De acuerdo con la versión de Tole, Sánchez terminó arrojándolo contra un contenedor de basura. El camionero aseguró que utilizó gas pimienta para intentar detenerlo, pero sostuvo que el exquarterback continuó acercándose.
Tole declaró que en ese momento pensó: “Este tipo está tratando de matarme” y posteriormente utilizó un cuchillo, con el que hirió varias veces a Sánchez en el pecho.

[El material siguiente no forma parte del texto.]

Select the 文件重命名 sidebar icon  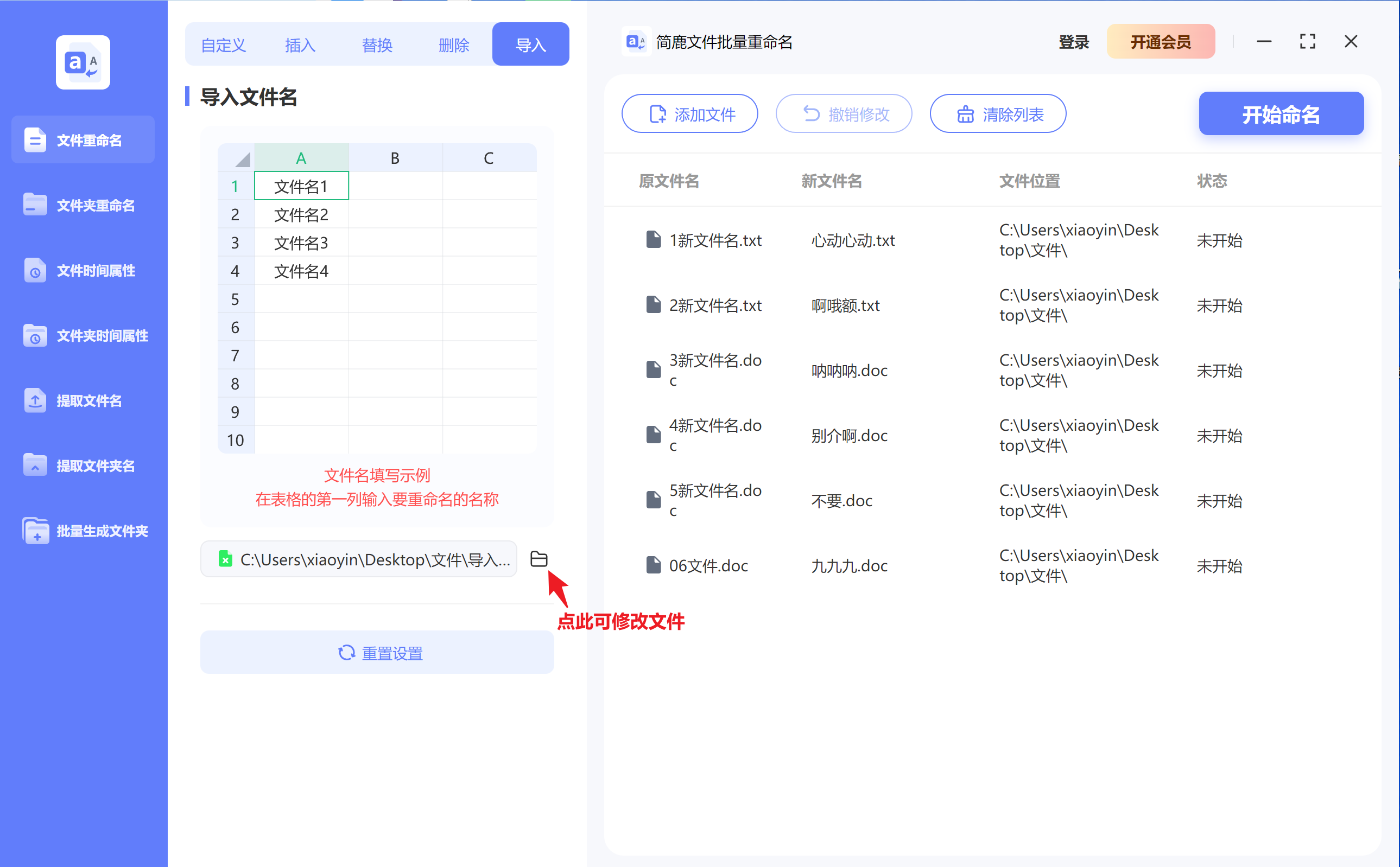[x=83, y=139]
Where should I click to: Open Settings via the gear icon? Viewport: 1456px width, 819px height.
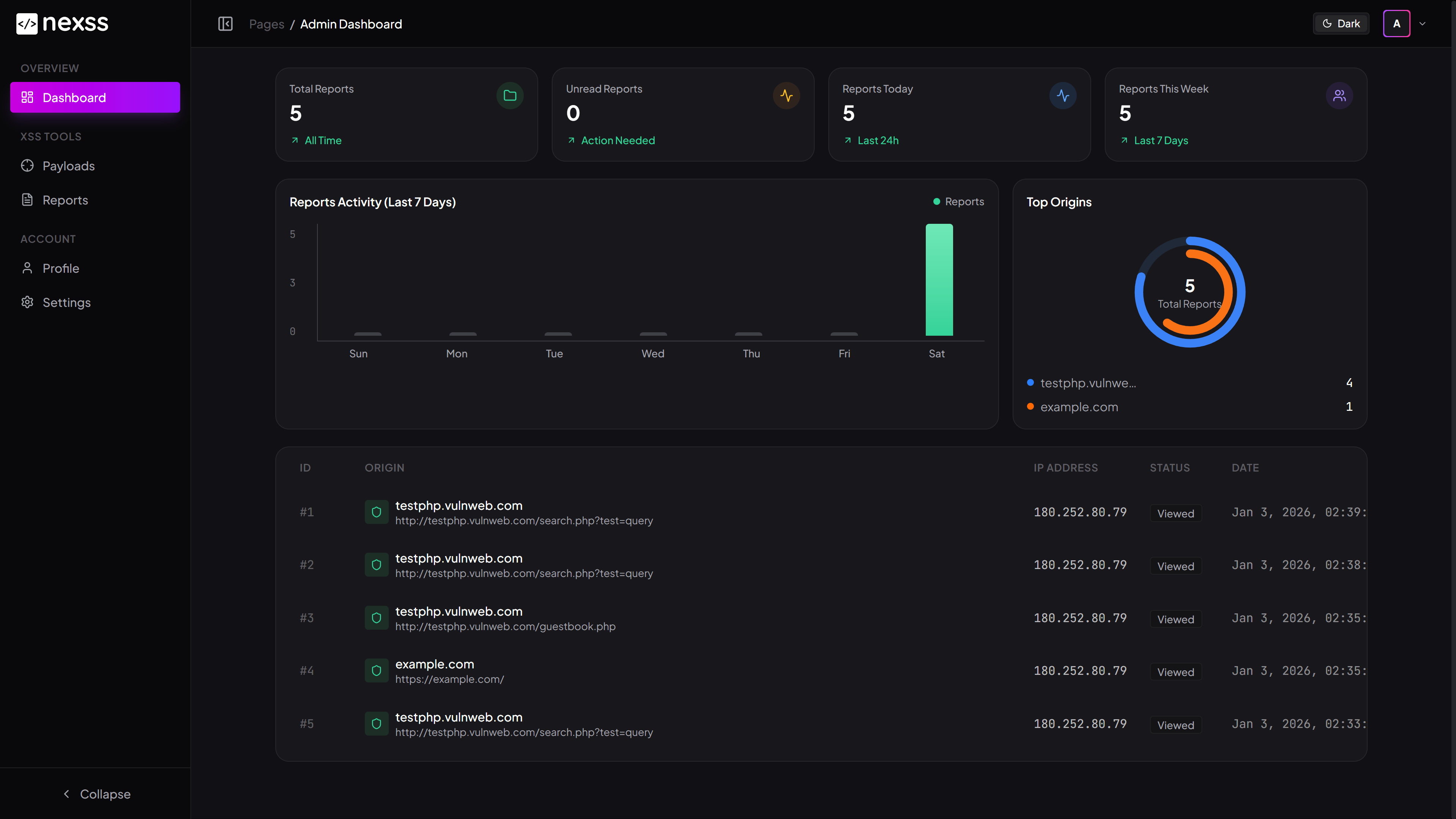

Las autoridades indicaron que las imágenes de vigilancia coincidían en buena medida con el relato proporcionado por el camionero.
Mientras tanto, Sánchez fue trasladado a un hospital. Cuando detectives lo entrevistaron, aseguró que únicamente recordaba haber intentado sujetarse de una ventana y dijo desconocer quién lo había atacado y dónde había ocurrido la agresión.
Un empleado del establecimiento también intervino para brindarle atención médica al exjugador, quien se encontraba ensangrentado.
“Lo que comenzó como un desacuerdo entre un exatleta profesional de 38 años y un hombre de 69 años no debería haber escalado a la violencia ni haber dejado a nadie gravemente herido”, dijo el fiscal Ryan Mears.
También existe una demanda civil

Ocho días después del enfrentamiento, el 12 de octubre, Sánchez abandonó el hospital y fue ingresado en la cárcel del Condado de Marion.
Posteriormente, durante una audiencia celebrada el 22 de octubre, los abogados del exjugador anticiparon que el procedimiento judicial podría sufrir retrasos.
El caso también derivó en una disputa civil. Perry Tole anunció acciones legales contra Sánchez y contra su entonces empleador, FOX Sports, compañía que posteriormente terminó su relación contractual con el exquarterback.
En la demanda presentada en marzo, los representantes legales de Tole incluso cuestionaron si Sánchez se encontraba bajo los efectos de sustancias como cocaína o fentanilo durante el altercado.
“El señor Tole es un anciano de 69 años. Sánchez es un exatleta de la NFL. Mide 1,88 m y pesa 107 kg. Mi cliente no se mete con nadie, y mucho menos con un exatleta profesional”, declaró el abogado Erik May. “¿Por qué ocurrió esto? Mi cliente fue víctima de un ataque violento”.
Sánchez cuenta con la representación del reconocido abogado defensor Jim Voyles, quien anteriormente ha llevado casos de figuras públicas, entre ellas el boxeador Mike Tyson.
Ambas partes buscan cerrar el caso

Los representantes legales de Sánchez y Tole ofrecieron declaraciones este jueves después de conocerse el avance del proceso.
Nick Sánchez Jr. calificó el acuerdo con la fiscalía como un “avance positivo”.
“Estamos ultimando un acuerdo con la fiscalía que abre el camino para resolver el caso del estado”, declaró. “También nos alientan las conversaciones constructivas que se están llevando a cabo en relación con el asunto civil conexo. Existe un impulso real para dar por concluido este capítulo”.
Por su parte, Matt Golitko, abogado de Tole, también reconoció los avances en las negociaciones.
“Nos complace haber mantenido conversaciones constructivas y profesionales con el equipo del Sr. Sánchez”, declaró Golitko. “Nuestras conversaciones han sido productivas y estamos avanzando positivamente hacia un acuerdo que permitirá a las partes seguir adelante. El Sr. Tole valora el progreso alcanzado y espera una resolución amistosa”.
Así, el exquarterback se encamina a formalizar su declaración de culpabilidad mientras las partes buscan alcanzar acuerdos tanto en el procedimiento penal como en el conflicto civil. La audiencia que definirá los siguientes pasos del caso todavía deberá ser programada por el tribunal.